15.09.2026 14:00
Der Ehrenpreis der Deutschen Akademie der Darstellenden Künste geht 2026 an Carl Bergengruen, Laura Fischer, Lars Jessen und Pheline Roggan.
Ausgezeichnet werden sie beim Fernsehfilm- und Serienfestival Televisionale für ihren Einsatz für eine umwelt- und ressourcenschonende Film- und Fernsehproduktion, wie eine Sprecherin mitteilte. Die Verleihung des undotierten Preises ist für den 23. November in Weimar vorgesehen.
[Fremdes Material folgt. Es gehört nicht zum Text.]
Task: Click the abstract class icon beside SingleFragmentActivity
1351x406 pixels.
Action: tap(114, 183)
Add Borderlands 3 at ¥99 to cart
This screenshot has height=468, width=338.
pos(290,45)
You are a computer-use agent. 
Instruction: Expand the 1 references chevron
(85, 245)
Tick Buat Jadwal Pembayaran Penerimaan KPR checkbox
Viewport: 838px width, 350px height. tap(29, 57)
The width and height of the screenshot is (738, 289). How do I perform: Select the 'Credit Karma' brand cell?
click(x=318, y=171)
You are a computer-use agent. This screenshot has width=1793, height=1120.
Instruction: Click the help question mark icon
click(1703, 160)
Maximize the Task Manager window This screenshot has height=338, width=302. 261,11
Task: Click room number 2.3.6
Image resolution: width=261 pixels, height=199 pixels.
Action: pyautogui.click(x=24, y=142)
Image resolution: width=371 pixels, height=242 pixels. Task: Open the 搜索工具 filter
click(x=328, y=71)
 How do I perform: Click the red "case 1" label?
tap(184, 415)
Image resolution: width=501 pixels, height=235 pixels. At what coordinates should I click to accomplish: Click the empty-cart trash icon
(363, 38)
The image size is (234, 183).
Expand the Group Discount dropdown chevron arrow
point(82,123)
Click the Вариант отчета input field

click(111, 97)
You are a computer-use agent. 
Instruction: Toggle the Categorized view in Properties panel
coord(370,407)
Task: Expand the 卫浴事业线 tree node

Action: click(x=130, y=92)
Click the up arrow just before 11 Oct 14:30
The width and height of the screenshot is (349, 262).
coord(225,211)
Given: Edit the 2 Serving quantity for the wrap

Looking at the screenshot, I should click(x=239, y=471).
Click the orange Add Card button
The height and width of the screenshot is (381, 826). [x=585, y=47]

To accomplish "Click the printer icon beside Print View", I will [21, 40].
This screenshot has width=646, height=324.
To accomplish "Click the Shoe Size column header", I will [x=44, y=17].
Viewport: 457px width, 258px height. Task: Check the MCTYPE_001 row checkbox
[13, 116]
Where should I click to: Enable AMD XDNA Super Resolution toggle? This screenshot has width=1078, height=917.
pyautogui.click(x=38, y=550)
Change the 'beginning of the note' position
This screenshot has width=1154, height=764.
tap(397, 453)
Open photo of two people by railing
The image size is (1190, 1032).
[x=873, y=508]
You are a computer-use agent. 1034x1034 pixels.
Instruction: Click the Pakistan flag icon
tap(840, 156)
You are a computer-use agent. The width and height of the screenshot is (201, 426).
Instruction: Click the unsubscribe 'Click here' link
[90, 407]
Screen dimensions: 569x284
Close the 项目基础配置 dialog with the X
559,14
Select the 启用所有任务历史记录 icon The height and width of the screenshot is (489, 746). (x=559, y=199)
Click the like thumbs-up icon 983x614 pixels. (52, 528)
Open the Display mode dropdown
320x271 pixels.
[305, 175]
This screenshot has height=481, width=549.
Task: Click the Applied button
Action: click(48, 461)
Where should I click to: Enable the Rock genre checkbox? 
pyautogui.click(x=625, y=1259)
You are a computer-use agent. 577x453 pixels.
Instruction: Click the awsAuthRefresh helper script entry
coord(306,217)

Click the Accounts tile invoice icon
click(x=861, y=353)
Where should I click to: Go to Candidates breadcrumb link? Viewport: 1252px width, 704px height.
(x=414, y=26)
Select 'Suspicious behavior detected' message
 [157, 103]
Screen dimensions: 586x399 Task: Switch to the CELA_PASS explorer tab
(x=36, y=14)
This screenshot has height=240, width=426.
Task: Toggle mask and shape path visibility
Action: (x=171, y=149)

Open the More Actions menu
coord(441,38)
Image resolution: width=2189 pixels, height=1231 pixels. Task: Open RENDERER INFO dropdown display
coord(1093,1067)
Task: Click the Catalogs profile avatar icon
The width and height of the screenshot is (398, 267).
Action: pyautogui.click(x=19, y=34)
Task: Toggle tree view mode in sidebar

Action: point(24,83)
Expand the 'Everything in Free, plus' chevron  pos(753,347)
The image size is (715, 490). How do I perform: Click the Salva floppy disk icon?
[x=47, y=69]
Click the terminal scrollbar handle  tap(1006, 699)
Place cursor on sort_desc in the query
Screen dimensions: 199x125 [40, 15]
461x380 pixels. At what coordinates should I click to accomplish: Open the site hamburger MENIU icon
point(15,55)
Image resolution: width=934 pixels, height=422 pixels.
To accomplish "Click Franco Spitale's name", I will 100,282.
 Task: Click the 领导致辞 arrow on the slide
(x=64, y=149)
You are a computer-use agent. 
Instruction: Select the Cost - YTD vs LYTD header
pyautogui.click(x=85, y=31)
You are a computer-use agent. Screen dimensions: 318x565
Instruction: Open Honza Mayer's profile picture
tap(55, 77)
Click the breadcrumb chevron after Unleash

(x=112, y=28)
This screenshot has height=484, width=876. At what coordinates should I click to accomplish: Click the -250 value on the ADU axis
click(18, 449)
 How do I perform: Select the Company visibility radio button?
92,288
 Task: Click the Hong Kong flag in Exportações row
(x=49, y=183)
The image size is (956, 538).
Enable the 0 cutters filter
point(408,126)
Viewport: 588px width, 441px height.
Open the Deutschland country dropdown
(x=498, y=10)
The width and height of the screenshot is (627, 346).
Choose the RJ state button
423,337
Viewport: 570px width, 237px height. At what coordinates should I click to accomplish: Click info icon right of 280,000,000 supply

Der von Bergengruen gestartete Arbeitskreis Green Shooting entwickelte 2022 gemeinsam mit der von Fischer und Roggan mitgegründeten Initiative Changemakers.film ökologische Standards. Seit 2023 gelten sie für öffentlich geförderte Kino-, Fernseh- und Streamingproduktionen. Nach Angaben der Akademie sank der CO2-Ausstoß etwa bei "Tatort"-Produktionen dadurch deutlich. Bergengruen, der langjährige Geschäftsführer der Medien- und Filmgesellschaft Baden-Württemberg, leitete den Arbeitskreis bis zu seiner Pensionierung im Juni 2026. Preisträger Lars Jessen arbeitet als Autor, Regisseur und Produzent. Er ist Mitgründer der Initiative Planet Narratives, die Klima- und Demokratiethemen stärker in filmischen Erzählungen verankern will.